Head gaskets are mainly made of a fiberous material, much like paper. They somtimes include thin layers of metal. The edge around combustion chambers are usually surrounded by metal.
The most common cause of a head gasket leak (also know as a "blown" head gasket) is overheating. Overheating may cause the head gasket to deform or break. Another cause of head gasket failure is deterioration. Over time, metal in head gaskets may corrode or the fiberous head gasket material may deteriorate.
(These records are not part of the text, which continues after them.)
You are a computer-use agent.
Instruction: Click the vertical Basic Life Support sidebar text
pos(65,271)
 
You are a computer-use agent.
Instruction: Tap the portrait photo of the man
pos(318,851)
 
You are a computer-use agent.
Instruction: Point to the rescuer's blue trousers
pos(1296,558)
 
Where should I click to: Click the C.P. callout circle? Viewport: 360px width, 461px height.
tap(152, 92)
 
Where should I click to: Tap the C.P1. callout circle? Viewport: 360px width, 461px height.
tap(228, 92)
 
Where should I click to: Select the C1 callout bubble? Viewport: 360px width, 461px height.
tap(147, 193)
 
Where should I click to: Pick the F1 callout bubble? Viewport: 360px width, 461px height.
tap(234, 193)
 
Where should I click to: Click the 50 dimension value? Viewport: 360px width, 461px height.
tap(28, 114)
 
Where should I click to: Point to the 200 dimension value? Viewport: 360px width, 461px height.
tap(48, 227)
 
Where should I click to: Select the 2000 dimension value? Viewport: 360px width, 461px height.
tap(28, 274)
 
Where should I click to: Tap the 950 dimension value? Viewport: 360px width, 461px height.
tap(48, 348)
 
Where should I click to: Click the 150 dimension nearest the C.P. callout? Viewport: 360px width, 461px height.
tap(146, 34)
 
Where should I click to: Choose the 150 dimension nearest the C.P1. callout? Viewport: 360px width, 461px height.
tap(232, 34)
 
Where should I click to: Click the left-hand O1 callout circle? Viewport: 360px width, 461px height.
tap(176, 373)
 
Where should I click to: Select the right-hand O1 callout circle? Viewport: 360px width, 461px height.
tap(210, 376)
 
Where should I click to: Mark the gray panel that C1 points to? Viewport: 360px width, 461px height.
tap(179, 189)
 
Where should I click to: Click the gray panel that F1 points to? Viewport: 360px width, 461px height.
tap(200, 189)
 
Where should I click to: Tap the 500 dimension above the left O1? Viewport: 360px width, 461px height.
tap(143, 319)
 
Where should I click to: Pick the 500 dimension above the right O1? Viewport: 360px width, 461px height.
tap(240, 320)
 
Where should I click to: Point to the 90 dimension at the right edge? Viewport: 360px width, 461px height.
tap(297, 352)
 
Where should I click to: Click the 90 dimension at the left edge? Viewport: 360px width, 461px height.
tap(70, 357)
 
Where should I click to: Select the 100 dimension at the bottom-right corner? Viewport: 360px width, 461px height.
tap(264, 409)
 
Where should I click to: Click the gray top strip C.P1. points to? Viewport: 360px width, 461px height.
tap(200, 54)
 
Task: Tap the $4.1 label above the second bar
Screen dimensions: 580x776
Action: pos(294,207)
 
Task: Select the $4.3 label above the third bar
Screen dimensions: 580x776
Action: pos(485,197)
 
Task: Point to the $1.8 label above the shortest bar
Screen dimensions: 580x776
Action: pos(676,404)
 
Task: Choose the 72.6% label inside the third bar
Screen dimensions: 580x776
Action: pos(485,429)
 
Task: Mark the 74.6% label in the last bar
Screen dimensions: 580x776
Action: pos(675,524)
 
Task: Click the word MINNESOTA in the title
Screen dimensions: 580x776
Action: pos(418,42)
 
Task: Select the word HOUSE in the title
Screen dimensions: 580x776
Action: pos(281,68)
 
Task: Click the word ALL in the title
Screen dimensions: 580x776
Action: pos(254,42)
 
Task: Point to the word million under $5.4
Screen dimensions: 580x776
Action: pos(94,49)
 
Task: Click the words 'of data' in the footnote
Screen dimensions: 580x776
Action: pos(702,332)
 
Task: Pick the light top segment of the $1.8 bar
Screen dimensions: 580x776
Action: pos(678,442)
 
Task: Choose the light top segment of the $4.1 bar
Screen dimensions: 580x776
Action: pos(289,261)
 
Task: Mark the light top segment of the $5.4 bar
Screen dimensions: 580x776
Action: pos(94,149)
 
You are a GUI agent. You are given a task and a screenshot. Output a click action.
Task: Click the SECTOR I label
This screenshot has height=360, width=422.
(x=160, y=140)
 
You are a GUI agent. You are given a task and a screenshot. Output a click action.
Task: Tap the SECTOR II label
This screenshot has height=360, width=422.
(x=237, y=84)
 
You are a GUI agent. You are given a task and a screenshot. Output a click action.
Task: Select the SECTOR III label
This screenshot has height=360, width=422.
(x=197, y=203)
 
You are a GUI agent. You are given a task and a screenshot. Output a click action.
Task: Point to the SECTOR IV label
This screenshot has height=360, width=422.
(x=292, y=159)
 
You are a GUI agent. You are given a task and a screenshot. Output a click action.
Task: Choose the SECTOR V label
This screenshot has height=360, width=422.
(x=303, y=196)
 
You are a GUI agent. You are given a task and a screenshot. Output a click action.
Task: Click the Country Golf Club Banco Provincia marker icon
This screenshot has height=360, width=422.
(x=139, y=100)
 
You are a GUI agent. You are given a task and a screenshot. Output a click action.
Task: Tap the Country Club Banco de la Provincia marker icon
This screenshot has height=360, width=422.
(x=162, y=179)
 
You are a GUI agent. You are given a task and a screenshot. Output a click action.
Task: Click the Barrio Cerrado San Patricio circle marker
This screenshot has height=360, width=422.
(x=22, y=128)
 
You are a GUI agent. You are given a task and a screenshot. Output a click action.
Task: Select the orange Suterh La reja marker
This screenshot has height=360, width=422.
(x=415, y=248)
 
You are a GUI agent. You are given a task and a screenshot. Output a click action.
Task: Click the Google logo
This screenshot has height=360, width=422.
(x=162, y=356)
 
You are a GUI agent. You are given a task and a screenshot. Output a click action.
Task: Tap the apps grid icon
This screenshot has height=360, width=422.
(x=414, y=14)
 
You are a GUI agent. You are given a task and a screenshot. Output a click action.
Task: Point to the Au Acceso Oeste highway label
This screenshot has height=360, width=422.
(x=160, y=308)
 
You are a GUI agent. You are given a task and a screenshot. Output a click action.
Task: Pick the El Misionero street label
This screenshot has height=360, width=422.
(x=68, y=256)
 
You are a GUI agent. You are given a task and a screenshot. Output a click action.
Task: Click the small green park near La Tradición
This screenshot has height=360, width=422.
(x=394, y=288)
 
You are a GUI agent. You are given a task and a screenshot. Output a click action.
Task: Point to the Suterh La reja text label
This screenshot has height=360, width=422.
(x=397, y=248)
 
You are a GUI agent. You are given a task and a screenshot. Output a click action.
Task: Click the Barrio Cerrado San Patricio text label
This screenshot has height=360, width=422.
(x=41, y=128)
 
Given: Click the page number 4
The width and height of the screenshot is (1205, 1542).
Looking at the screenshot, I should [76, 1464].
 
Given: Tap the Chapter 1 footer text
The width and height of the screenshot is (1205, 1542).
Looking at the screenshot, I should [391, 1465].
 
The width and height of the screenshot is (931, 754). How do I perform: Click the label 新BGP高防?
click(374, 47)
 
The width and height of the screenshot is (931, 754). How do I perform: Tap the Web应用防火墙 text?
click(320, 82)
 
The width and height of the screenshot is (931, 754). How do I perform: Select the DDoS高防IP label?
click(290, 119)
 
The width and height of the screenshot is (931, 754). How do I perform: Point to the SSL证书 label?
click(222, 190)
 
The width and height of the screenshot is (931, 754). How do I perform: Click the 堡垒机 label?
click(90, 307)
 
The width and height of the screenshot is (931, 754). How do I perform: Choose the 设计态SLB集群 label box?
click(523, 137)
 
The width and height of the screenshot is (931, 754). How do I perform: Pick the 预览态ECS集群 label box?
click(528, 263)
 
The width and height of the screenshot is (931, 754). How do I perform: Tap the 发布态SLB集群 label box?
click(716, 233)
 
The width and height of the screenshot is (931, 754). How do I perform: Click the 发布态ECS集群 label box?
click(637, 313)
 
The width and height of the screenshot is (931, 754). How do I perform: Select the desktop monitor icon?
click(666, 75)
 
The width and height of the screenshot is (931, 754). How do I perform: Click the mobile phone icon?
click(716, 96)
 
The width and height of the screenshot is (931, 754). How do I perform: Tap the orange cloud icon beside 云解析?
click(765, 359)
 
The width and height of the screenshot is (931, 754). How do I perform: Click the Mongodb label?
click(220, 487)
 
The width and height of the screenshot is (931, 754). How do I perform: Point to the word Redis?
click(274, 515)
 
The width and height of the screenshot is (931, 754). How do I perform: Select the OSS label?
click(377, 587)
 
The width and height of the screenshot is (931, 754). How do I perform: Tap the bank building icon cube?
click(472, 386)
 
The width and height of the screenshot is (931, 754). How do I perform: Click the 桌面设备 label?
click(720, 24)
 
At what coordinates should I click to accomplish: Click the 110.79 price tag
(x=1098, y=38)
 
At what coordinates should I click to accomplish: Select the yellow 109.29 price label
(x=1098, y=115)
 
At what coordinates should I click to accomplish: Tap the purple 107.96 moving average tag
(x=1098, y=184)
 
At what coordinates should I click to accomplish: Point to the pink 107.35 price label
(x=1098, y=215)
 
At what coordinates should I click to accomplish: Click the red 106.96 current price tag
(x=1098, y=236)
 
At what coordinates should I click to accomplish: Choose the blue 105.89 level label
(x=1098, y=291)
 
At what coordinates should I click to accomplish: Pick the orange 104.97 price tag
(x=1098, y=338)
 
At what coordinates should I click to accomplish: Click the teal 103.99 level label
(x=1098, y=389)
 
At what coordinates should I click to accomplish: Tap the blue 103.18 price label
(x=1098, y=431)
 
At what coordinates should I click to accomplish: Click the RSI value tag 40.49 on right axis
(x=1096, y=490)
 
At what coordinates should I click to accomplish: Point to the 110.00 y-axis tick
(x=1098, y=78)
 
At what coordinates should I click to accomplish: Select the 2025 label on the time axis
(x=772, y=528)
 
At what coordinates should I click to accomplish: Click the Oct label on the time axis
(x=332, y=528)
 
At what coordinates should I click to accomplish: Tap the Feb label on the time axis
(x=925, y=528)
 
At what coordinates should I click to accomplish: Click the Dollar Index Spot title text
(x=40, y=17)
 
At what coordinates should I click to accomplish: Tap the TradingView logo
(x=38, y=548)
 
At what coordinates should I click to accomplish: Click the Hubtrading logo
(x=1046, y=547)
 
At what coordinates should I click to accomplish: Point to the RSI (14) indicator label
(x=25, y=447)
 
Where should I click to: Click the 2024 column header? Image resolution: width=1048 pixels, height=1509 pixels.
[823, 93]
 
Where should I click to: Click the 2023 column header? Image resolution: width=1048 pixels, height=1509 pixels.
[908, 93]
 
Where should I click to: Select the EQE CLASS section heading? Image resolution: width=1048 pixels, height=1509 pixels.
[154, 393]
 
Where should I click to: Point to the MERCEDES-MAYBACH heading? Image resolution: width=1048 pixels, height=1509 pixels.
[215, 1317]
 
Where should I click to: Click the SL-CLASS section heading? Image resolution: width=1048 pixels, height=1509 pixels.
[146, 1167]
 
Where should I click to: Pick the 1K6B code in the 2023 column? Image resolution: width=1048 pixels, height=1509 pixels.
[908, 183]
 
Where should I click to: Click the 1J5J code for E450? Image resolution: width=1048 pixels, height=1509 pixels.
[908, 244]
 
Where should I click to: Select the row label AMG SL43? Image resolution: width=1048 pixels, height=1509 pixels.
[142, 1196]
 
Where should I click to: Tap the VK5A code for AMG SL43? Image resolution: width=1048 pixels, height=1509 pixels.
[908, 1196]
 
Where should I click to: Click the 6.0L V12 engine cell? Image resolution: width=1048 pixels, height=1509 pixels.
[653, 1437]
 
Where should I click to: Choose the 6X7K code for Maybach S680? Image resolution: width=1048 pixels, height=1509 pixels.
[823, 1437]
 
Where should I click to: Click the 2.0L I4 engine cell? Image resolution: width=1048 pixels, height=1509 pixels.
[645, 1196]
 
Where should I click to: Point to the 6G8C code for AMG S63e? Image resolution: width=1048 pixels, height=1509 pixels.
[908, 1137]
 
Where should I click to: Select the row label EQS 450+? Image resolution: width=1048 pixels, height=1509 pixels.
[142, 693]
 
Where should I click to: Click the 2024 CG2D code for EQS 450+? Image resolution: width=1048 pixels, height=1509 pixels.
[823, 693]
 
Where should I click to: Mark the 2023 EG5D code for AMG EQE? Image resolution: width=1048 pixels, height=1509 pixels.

A failed head gasket will have different effects, depending on where the break/breach occurs. The following are types of breaches and effect:
- Combustion Chamber > Coolant Passage: This type of failure causes combustion gases to enter a coolant passage. The gases will displace (push) coolant out of the cooling system. In extreme cases, you will be able to smell exhaust fumes in the radiator or coolant reservoir. In less obvious cases a "block test" is required to detect combustion gases in the cooling system. A block test uses a dye that changes colors when it detects combusiton gases.
More on this subject: It is also possible for coolant to enter the combustion chamber (see below, "Coolant Passage > Combustion Chamber") but this isn't always the case when the defect in the head gasket is very small. Pressure inside a typical cooling system is around 15 psi. Pressure in the combustion chamber can 150 psi to 1,000 psi. A very small defect may be able to withstand 15 psi of coolant pressure from forcing coolant into the combustion chamber, but can't resist the extreme pressures created by combustion. So, it is common to find combustion gases in the cooling system without finding coolant in the combustion chamber.